Auto 1111 SDK: Stable Diffusion Python library

Auto 1111 SDK is a lightweight Python library for using Stable Diffusion generating images, upscaling images, and editing images with diffusion models. It is designed to be a modular, light-weight Python client that encapsulates all the main features of the [Automatic 1111 Stable Diffusion Web Ui](https://github.com/AUTOMATIC1111/stable-diffusion-webui). Auto 1111 SDK offers 3 main core features currently:

Text-to-Image, Image-to-Image, Inpainting, and Outpainting pipelines. Our pipelines support the exact same parameters as the Stable Diffusion Web UI, so you can easily replicate creations from the Web UI on the SDK.
Upscaling Pipelines that can run inference for any Esrgan or Real Esrgan upscaler in a few lines of code.
An integration with Civit AI to directly download models from the website.

Join our Discord!!

Demo

We have a colab demo where you can run many of the operations of Auto 1111 SDK. Check it out here!!

Installation

We recommend installing Auto 1111 SDK in a virtual environment from PyPI. Right now, we do not have support for conda environments yet.

pip3 install auto1111sdk

To install the latest version of Auto 1111 SDK (with controlnet now included), run:

pip3 install git https://github.com/saketh12/Auto1111SDK.git

Quickstart

Generating images with Auto 1111 SDK is super easy. To run inference for Text-to-Image, Image-to-Image, Inpainting, Outpainting, or Stable Diffusion Upscale, we have 1 pipeline that can support all these operations. This saves a lot of RAM from having to create multiple pipeline objects with other solutions.

from auto1111sdk import StableDiffusionPipeline

pipe = StableDiffusionPipeline("<Path to your local safetensors or checkpoint file>")

prompt = "a picture of a brown dog"
output = pipe.generate_txt2img(prompt = prompt, height = 1024, width = 768, steps = 10)

output[0].save("image.png")

Controlnet

Right now, Controlnet only works with fp32. We are adding support for fp16 very soon.

from auto1111sdk import StableDiffusionPipeline
from auto1111sdk import ControlNetModel

model = ControlNetModel(model="<THE CONTROLNET MODEL FILE NAME (WITHOUT EXTENSION)>", 
                   image="<PATH TO IMAGE>")

pipe = StableDiffusionPipeline("<Path to your local safetensors or checkpoint file>", controlnet=model)

prompt = "a picture of a brown dog"
output = pipe.generate_txt2img(prompt = prompt, height = 1024, width = 768, steps = 10)

output[0].save("image.png")

Running on Windows

Find the instructions here.

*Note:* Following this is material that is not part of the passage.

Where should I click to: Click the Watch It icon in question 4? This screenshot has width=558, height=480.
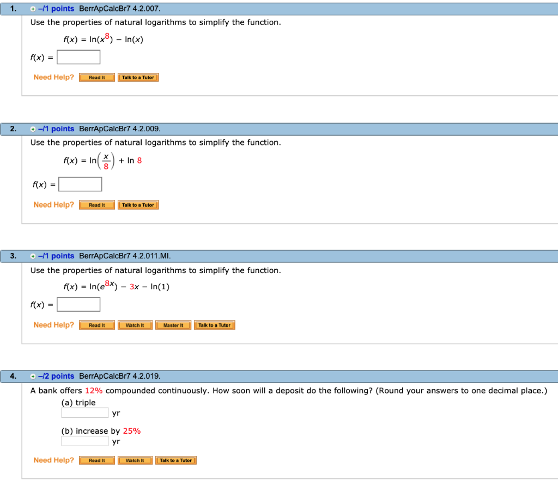(x=135, y=460)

Contributed by by Marco Guardigli, [email protected]

Documentation

We have more detailed examples/documentation of how you can use Auto 1111 SDK here. For a detailed comparison between us and Huggingface diffusers, you can read this.

For a detailed guide on how to use SDXL, we recommend reading this

Features

Original txt2img and img2img modes
Real ESRGAN upscale and Esrgan Upscale (compatible with any pth file)
Outpainting
Inpainting
Stable Diffusion Upscale
Attention, specify parts of text that the model should pay more attention to
- a man in a ((tuxedo)) - will pay more attention to tuxedo
- a man in a (tuxedo:1.21) - alternative syntax
- select text and press Ctrl Up or Ctrl Down (or Command Up or Command Down if you're on a MacOS) to automatically adjust attention to selected text (code contributed by anonymous user)
Composable Diffusion: a way to use multiple prompts at once
- separate prompts using uppercase AND
- also supports weights for prompts: a cat :1.2 AND a dog AND a penguin :2.2
Works with a variety of samplers
Download models directly from Civit AI and RealEsrgan checkpoints
Set custom VAE: works for any model including SDXL
Support for SDXL with Stable Diffusion XL Pipelines
Pass in custom arguments to the models
No 77 prompt token limit (unlike Huggingface Diffusers, which has this limit)

Roadmap

Adding support Hires Fix and Refiner parameters for inference.
Adding support for Lora's
Adding support for Face restoration
Adding support for Dreambooth training script.
Adding support for custom extensions like Controlnet.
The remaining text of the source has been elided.